E&H Student Makes Second Appearance on National TV

Posted on: Wednesday, February 19th, 2014 by Brent Treash
For the second time in less than a year, Emory & Henry College student Colin Christensen has appeared on national television to share his opinion on a national headline story.

Click here to watch the segment.

For the second time in less than a year, Emory & Henry College student Colin Christensen has appeared on national television to share his opinion on a national headline story.

Christensen appeared Tuesday on CNN as a panelist weighing in on the jury verdict of Michael Dunn, the Florida man accused of shooting an unarmed teenager to death during a dispute over loud music. Dunn was found guilty of four charges, but the jury was unable to reach a decision on the top count, first-degree murder.

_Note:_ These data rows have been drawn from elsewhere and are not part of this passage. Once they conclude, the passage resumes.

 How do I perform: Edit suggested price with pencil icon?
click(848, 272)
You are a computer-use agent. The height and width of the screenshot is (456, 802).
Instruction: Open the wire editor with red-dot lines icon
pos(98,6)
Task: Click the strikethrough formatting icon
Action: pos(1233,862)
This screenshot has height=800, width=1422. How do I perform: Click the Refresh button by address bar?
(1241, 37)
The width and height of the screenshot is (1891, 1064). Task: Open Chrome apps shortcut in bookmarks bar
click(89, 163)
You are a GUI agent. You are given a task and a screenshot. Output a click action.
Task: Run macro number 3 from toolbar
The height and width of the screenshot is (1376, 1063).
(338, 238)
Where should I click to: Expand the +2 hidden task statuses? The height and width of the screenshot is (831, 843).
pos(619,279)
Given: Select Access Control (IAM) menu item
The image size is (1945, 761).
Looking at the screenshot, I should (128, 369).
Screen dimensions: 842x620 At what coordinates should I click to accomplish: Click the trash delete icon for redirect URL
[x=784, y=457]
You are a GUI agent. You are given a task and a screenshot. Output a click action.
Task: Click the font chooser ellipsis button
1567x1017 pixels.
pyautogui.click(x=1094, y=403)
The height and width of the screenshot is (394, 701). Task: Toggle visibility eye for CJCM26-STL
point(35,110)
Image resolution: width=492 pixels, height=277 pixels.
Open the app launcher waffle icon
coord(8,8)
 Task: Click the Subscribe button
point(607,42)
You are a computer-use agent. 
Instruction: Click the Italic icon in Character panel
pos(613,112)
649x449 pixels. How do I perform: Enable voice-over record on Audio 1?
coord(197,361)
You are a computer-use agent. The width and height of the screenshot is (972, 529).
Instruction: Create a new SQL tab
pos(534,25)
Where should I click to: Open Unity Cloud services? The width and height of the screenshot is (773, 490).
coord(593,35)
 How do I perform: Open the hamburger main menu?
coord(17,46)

As Christensen watched live coverage of the verdict on Feb. 15, he felt that many of the panelists were missing some important points.

“It was clear that the legal analysts were missing several key and controversial implications of the Florida Stand Your Ground law - namely, the ways in which it abrogates the doctrine of proportionality in acts of self-defense,” said Christensen.

Next thing he knew, Christensen found himself emailing the CNN producer with whom he worked during an appearance last year on the network. To illustrate his point Christensen shared his thoughts on the legal analysis of the issue and sent the producer a copy of his article on Castle Doctrine and Stand Your Ground issues, which were published in the Columbia Undergraduate Law Review. 

“I thought that the issue was one that needed national attention, and perhaps more importantly, a young and informed perspective on the issue from members of my generation,” said Christensen.

Less than 24 hours later, he was sitting in front of a camera at the Washington D.C. bureau preparing for national television interview. 

In his first television appearance last July, Christensen was one of three students nationally who discussed the Trayvon Martin case. Christensen feels that is vital to spotlight both the Martin and Davis cases to help ensure that some sense of good can come from their tragic and untimely deaths.

“We need leaders with the courage to stand up and fight for them so that in the future other mothers do not have to mourn the unjust killing of their sons and be left suspended in the legal paralysis of Stand Your Ground laws,” said Christensen. “It is my goal to be that champion and to hopefully lead the national discussion on repealing Stand Your Ground laws across the country.”